Sou da opinião que é necessário chegar a um equilíbrio dialético entre estes dois métodos. Sem dúvida, que 
a aplicação somente dos métodos tradicionais já estão ultrapassados. Por outro lado, acredito ser altamente inconveniente acabar com a clara divisão dos conteúdos por matérias ou disciplinas. Agora que todos já entendem um pouco de informática e da ordem dos arquivos em pastas, para melhor localização dos mesmos, fica fácil entender como funciona a nossa memória: ela continuamente vai abrindo “pastas” dentro de “pastas” relacionando-as umas com as outras, para que quando seja necessário buscar essa informação, o raciocínio seja rápido. Imaginemos agora abrirmos o nosso “explore” e só encontrarmos umas poucas “pastas”, cognominadas, por exemplo, como “experiências”, “vivências”, “sentimentos”, etc., acho que é de senso comum vislumbrar dificuldades sérias no aprendizado. Acho que é muito importante o professor saber misturar aulas expositivas de “cuspe e giz” com outras de computador, PowerPoint, etc., com apresentação de seminários, com filmes e teatros, com visitas a empresas, porém, como já insisti bastante, que tudo isso não seja sinônimo de “marmelada”, mas de aulas bem preparadas, com profissionalismo e que saibam exigir dos alunos sempre muita dedicação, esforço e compromisso com o seu próprio projeto educacional.

7 - É possível encontrar uma escola pública ideal?

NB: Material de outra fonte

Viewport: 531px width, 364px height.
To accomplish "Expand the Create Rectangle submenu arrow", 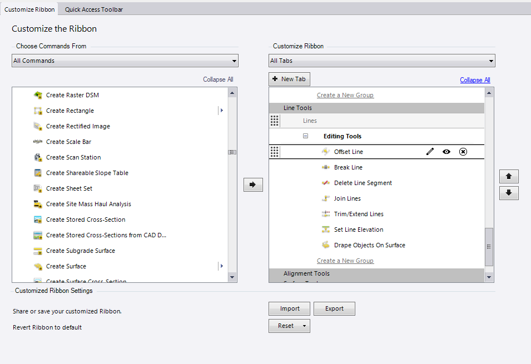I will coord(222,111).
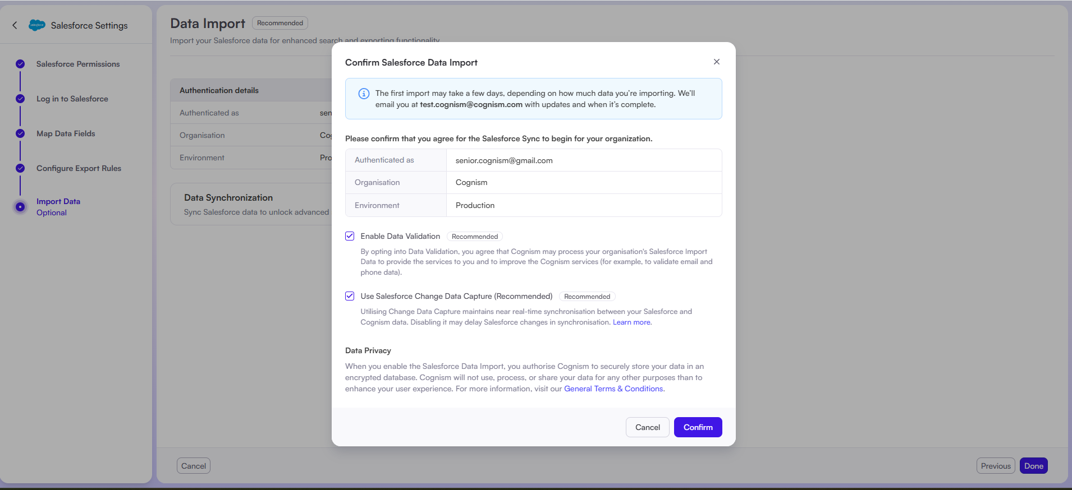Image resolution: width=1072 pixels, height=490 pixels.
Task: Click the Done button at bottom right
Action: point(1033,466)
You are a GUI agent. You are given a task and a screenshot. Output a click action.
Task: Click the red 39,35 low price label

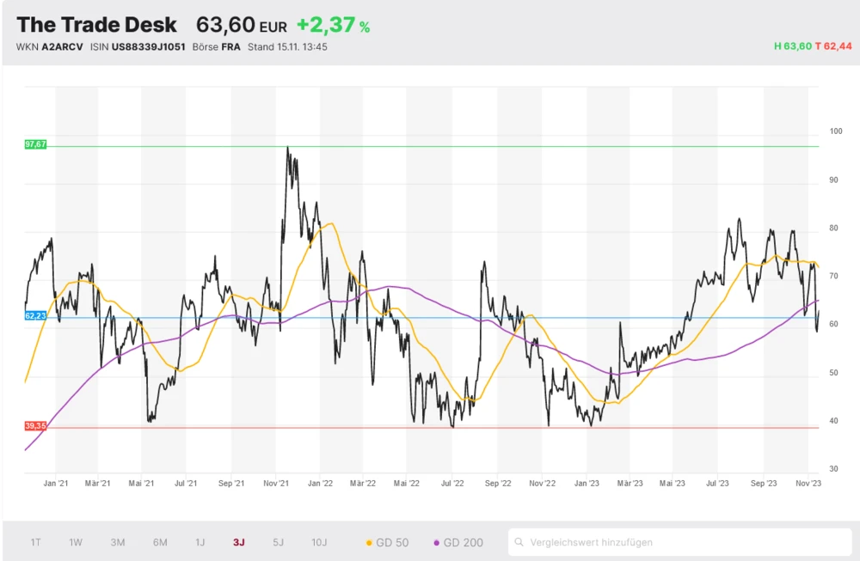coord(36,426)
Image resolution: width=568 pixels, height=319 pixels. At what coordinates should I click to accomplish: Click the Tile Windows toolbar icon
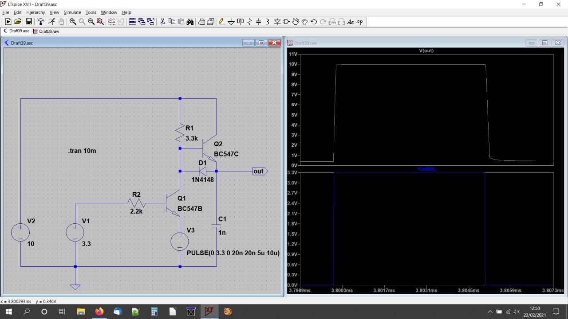coord(132,22)
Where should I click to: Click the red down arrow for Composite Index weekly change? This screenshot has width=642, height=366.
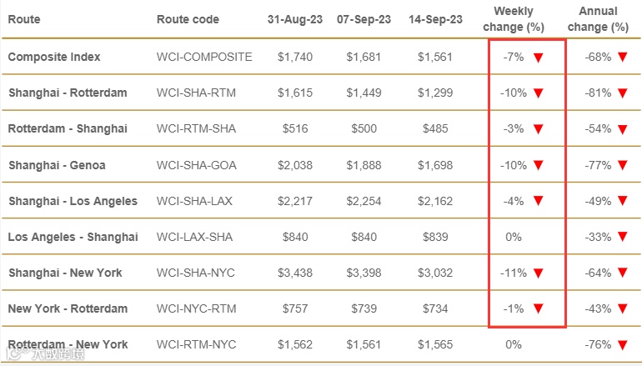tap(538, 58)
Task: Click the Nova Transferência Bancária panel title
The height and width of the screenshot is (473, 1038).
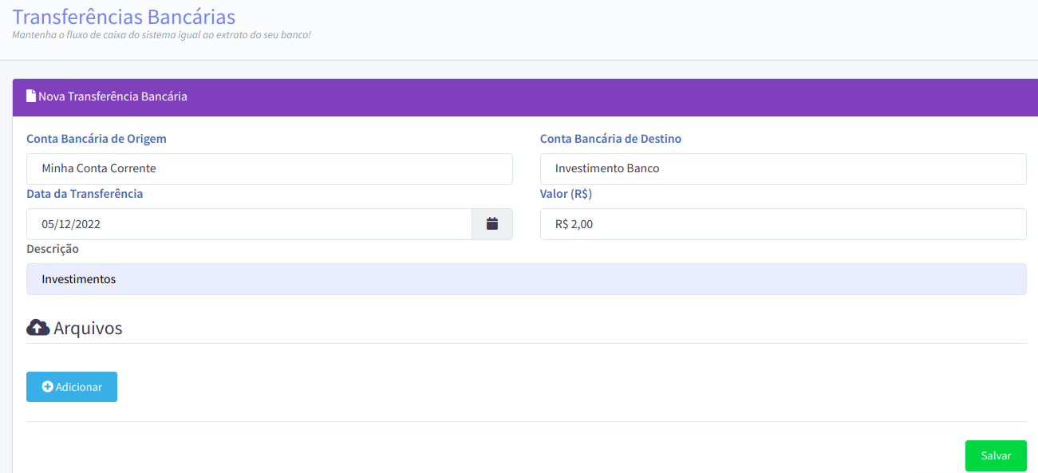Action: coord(112,97)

A minha pesquisa recente de mestrado na UFRJ — 1º semestre de 2003 — em 9 escolas públicas municipais do Rio de Janeiro demonstrou que, infelizmente, atualmente não! Que 
a legislação educacional em vigor não permite criar um ambiente escolar favorável e positivo tanto para os professores compromissados com a educação quanto para os alunos que querem aprender, pois o fato de as escolas terem que aceitar todos os tipos de alunos, de muitas terem que “ceder” na aprovação automática, de terem que conviver com todos os problemas intrínsecos e extrínsecos que o tráfico de drogas traz consigo não permite que haja as mínimas condições de motivação para quem quer ensinar e para quem quer aprender. Os professores municipais e estaduais estão sofrendo muito com essas mazelas sociais, estão desmotivados, cansados, desanimados e se percebe uma apatia generalizada por parte de nossos governantes. A questão que sempre me levanto é a seguinte: será incapacidade pedagógica/educativa ou simplesmente descaso? Quero sempre acreditar que é a primeira alternativa…
Porém, se olharmos para algumas pouquíssimas escolas públicas de excelência que têm autonomia para impor algumas regras e limites, se pode perceber que é possível sonhar com uma escola pública ideal… Portanto, é questão de se caminhar a passos mais rápidos para uma verdadeira autonomia, buscando uma legislação que responsabilize mais e melhor os respectivos diretores de escola pública.


Entrevista concedida por João Malheiro ao blog Negócios de Família.